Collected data

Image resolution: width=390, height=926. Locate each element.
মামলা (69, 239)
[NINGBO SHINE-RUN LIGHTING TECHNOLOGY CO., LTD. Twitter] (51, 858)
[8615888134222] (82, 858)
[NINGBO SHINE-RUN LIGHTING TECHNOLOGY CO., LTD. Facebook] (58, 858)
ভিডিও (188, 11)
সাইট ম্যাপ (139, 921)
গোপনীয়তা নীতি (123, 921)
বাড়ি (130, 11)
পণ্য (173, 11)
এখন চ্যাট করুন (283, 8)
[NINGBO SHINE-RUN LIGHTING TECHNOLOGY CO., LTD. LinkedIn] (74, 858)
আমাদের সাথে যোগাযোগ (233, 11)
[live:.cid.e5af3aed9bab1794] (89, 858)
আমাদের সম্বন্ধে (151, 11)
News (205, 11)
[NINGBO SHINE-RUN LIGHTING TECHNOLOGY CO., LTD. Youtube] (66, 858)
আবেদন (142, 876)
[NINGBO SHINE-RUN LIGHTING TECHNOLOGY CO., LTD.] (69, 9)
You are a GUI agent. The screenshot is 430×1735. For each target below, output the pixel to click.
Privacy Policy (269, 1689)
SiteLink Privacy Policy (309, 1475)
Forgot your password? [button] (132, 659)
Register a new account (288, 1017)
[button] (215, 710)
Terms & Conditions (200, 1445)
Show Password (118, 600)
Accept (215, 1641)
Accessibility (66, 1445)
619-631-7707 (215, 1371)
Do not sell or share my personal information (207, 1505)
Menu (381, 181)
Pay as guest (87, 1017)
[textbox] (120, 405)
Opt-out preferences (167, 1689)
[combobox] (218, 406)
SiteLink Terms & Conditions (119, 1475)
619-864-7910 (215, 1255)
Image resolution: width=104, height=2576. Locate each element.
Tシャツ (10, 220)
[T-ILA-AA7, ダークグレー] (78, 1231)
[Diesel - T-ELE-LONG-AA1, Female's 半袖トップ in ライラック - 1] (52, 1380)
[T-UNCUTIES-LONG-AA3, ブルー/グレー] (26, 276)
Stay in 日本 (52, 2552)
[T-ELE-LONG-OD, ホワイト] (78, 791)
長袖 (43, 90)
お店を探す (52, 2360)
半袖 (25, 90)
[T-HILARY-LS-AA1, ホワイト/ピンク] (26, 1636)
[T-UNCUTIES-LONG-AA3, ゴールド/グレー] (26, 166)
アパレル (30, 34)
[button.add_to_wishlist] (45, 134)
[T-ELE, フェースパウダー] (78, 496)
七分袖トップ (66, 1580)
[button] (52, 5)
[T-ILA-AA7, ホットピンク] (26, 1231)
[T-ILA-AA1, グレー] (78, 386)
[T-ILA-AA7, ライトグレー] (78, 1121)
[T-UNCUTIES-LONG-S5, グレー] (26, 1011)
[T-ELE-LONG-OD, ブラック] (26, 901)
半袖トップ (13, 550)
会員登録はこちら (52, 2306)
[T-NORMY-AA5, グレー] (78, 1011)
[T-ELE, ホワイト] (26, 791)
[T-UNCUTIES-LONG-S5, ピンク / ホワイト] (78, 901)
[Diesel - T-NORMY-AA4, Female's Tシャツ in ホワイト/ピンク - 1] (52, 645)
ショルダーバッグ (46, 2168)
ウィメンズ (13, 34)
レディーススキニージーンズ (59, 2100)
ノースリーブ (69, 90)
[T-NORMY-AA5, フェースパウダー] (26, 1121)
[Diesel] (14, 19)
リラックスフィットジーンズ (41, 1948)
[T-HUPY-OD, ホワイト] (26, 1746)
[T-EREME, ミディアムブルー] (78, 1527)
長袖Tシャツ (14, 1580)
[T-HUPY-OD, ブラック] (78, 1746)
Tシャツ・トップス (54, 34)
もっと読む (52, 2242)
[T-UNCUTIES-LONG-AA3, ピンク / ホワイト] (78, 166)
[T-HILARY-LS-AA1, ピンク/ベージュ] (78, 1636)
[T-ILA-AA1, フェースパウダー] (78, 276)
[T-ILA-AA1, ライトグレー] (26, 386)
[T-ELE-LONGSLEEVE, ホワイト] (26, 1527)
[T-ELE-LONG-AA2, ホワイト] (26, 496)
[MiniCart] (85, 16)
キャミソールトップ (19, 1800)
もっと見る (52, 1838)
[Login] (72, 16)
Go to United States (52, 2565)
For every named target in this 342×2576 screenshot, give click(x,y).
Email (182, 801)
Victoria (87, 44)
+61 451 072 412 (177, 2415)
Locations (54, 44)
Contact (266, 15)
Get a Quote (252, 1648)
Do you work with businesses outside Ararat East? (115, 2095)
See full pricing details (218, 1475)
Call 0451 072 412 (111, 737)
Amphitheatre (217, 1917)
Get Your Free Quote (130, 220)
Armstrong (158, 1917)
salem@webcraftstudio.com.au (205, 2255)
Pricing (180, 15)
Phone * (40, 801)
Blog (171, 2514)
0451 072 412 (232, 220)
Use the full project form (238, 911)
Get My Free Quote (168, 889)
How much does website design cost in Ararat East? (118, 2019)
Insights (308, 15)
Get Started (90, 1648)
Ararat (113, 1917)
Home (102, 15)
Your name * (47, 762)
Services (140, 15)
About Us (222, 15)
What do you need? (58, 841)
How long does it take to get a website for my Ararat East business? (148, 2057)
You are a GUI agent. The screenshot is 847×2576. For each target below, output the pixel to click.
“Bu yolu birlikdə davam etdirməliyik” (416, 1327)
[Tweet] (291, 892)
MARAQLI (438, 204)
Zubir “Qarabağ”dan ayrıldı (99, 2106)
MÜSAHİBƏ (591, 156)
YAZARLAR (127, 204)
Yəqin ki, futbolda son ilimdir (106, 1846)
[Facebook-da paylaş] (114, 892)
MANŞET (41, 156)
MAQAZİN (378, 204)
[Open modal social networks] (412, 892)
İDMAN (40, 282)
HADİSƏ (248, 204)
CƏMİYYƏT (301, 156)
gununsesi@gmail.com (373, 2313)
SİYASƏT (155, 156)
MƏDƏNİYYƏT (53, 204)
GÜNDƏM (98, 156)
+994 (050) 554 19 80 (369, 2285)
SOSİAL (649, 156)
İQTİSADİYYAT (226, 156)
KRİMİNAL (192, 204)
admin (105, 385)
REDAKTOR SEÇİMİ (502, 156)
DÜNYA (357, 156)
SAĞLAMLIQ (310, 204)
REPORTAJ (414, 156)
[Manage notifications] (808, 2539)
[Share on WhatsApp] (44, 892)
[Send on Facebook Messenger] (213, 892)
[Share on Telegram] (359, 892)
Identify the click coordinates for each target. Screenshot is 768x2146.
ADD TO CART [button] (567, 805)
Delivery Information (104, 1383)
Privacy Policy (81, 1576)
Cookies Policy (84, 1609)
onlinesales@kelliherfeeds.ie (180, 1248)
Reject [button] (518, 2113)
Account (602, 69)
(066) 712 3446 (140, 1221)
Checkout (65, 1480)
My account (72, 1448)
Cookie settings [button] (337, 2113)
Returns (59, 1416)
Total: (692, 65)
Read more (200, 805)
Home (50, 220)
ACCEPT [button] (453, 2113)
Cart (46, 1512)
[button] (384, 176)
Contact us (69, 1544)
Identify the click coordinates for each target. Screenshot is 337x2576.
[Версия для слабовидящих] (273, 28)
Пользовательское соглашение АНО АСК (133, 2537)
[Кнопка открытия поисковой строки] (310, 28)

[Directions for this task]: Repeat each entry above, matching every line exactly.

[Output of the exercise]:
Image resolution: width=390, height=926. Locate each element.
মামলা (69, 239)
[NINGBO SHINE-RUN LIGHTING TECHNOLOGY CO., LTD. Twitter] (51, 858)
[8615888134222] (82, 858)
[NINGBO SHINE-RUN LIGHTING TECHNOLOGY CO., LTD. Facebook] (58, 858)
ভিডিও (188, 11)
সাইট ম্যাপ (139, 921)
গোপনীয়তা নীতি (123, 921)
বাড়ি (130, 11)
পণ্য (173, 11)
এখন চ্যাট করুন (283, 8)
[NINGBO SHINE-RUN LIGHTING TECHNOLOGY CO., LTD. LinkedIn] (74, 858)
আমাদের সাথে যোগাযোগ (233, 11)
[live:.cid.e5af3aed9bab1794] (89, 858)
আমাদের সম্বন্ধে (151, 11)
News (205, 11)
[NINGBO SHINE-RUN LIGHTING TECHNOLOGY CO., LTD. Youtube] (66, 858)
আবেদন (142, 876)
[NINGBO SHINE-RUN LIGHTING TECHNOLOGY CO., LTD.] (69, 9)
You are a GUI agent. The screenshot is 430×1735. For each target below, output the pixel to click.
Privacy Policy (269, 1689)
SiteLink Privacy Policy (309, 1475)
Forgot your password? [button] (132, 659)
Register a new account (288, 1017)
[button] (215, 710)
Terms & Conditions (200, 1445)
Show Password (118, 600)
Accept (215, 1641)
Accessibility (66, 1445)
619-631-7707 (215, 1371)
Do not sell or share my personal information (207, 1505)
Menu (381, 181)
Pay as guest (87, 1017)
[textbox] (120, 405)
Opt-out preferences (167, 1689)
[combobox] (218, 406)
SiteLink Terms & Conditions (119, 1475)
619-864-7910 (215, 1255)
Image resolution: width=104, height=2576. Locate each element.
Tシャツ (10, 220)
[T-ILA-AA7, ダークグレー] (78, 1231)
[Diesel - T-ELE-LONG-AA1, Female's 半袖トップ in ライラック - 1] (52, 1380)
[T-UNCUTIES-LONG-AA3, ブルー/グレー] (26, 276)
Stay in 日本 (52, 2552)
[T-ELE-LONG-OD, ホワイト] (78, 791)
長袖 (43, 90)
お店を探す (52, 2360)
半袖 (25, 90)
[T-HILARY-LS-AA1, ホワイト/ピンク] (26, 1636)
[T-UNCUTIES-LONG-AA3, ゴールド/グレー] (26, 166)
アパレル (30, 34)
[button.add_to_wishlist] (45, 134)
[T-ELE, フェースパウダー] (78, 496)
七分袖トップ (66, 1580)
[button] (52, 5)
[T-ILA-AA7, ホットピンク] (26, 1231)
[T-ILA-AA1, グレー] (78, 386)
[T-ILA-AA7, ライトグレー] (78, 1121)
[T-UNCUTIES-LONG-S5, グレー] (26, 1011)
[T-ELE-LONG-OD, ブラック] (26, 901)
半袖トップ (13, 550)
会員登録はこちら (52, 2306)
[T-NORMY-AA5, グレー] (78, 1011)
[T-ELE, ホワイト] (26, 791)
[T-UNCUTIES-LONG-S5, ピンク / ホワイト] (78, 901)
[Diesel - T-NORMY-AA4, Female's Tシャツ in ホワイト/ピンク - 1] (52, 645)
ショルダーバッグ (46, 2168)
ウィメンズ (13, 34)
レディーススキニージーンズ (59, 2100)
ノースリーブ (69, 90)
[T-NORMY-AA5, フェースパウダー] (26, 1121)
[Diesel] (14, 19)
リラックスフィットジーンズ (41, 1948)
[T-HUPY-OD, ホワイト] (26, 1746)
[T-EREME, ミディアムブルー] (78, 1527)
長袖Tシャツ (14, 1580)
[T-HUPY-OD, ブラック] (78, 1746)
Tシャツ・トップス (54, 34)
もっと読む (52, 2242)
[T-UNCUTIES-LONG-AA3, ピンク / ホワイト] (78, 166)
[T-HILARY-LS-AA1, ピンク/ベージュ] (78, 1636)
[T-ILA-AA1, フェースパウダー] (78, 276)
[T-ILA-AA1, ライトグレー] (26, 386)
[T-ELE-LONGSLEEVE, ホワイト] (26, 1527)
[T-ELE-LONG-AA2, ホワイト] (26, 496)
[MiniCart] (85, 16)
キャミソールトップ (19, 1800)
もっと見る (52, 1838)
[Login] (72, 16)
Go to United States (52, 2565)
For every named target in this 342×2576 screenshot, give click(x,y).
Email (182, 801)
Victoria (87, 44)
+61 451 072 412 (177, 2415)
Locations (54, 44)
Contact (266, 15)
Get a Quote (252, 1648)
Do you work with businesses outside Ararat East? (115, 2095)
See full pricing details (218, 1475)
Call 0451 072 412 (111, 737)
Amphitheatre (217, 1917)
Get Your Free Quote (130, 220)
Armstrong (158, 1917)
salem@webcraftstudio.com.au (205, 2255)
Pricing (180, 15)
Phone * (40, 801)
Blog (171, 2514)
0451 072 412 (232, 220)
Use the full project form (238, 911)
Get My Free Quote (168, 889)
How much does website design cost in Ararat East? (118, 2019)
Insights (308, 15)
Get Started (90, 1648)
Ararat (113, 1917)
Home (102, 15)
Your name * (47, 762)
Services (140, 15)
About Us (222, 15)
What do you need? (58, 841)
How long does it take to get a website for my Ararat East business? (148, 2057)
You are a GUI agent. The screenshot is 847×2576. For each target below, output the pixel to click.
“Bu yolu birlikdə davam etdirməliyik” (416, 1327)
[Tweet] (291, 892)
MARAQLI (438, 204)
Zubir “Qarabağ”dan ayrıldı (99, 2106)
MÜSAHİBƏ (591, 156)
YAZARLAR (127, 204)
Yəqin ki, futbolda son ilimdir (106, 1846)
[Facebook-da paylaş] (114, 892)
MANŞET (41, 156)
MAQAZİN (378, 204)
[Open modal social networks] (412, 892)
İDMAN (40, 282)
HADİSƏ (248, 204)
CƏMİYYƏT (301, 156)
gununsesi@gmail.com (373, 2313)
SİYASƏT (155, 156)
MƏDƏNİYYƏT (53, 204)
GÜNDƏM (98, 156)
+994 (050) 554 19 80 (369, 2285)
SOSİAL (649, 156)
İQTİSADİYYAT (226, 156)
KRİMİNAL (192, 204)
admin (105, 385)
REDAKTOR SEÇİMİ (502, 156)
DÜNYA (357, 156)
SAĞLAMLIQ (310, 204)
REPORTAJ (414, 156)
[Manage notifications] (808, 2539)
[Share on WhatsApp] (44, 892)
[Send on Facebook Messenger] (213, 892)
[Share on Telegram] (359, 892)
Identify the click coordinates for each target. Screenshot is 768x2146.
ADD TO CART [button] (567, 805)
Delivery Information (104, 1383)
Privacy Policy (81, 1576)
Cookies Policy (84, 1609)
onlinesales@kelliherfeeds.ie (180, 1248)
Reject [button] (518, 2113)
Account (602, 69)
(066) 712 3446 (140, 1221)
Checkout (65, 1480)
My account (72, 1448)
Cookie settings [button] (337, 2113)
Returns (59, 1416)
Total: (692, 65)
Read more (200, 805)
Home (50, 220)
ACCEPT [button] (453, 2113)
Cart (46, 1512)
[button] (384, 176)
Contact us (69, 1544)
Identify the click coordinates for each target. Screenshot is 337x2576.
[Версия для слабовидящих] (273, 28)
Пользовательское соглашение АНО АСК (133, 2537)
[Кнопка открытия поисковой строки] (310, 28)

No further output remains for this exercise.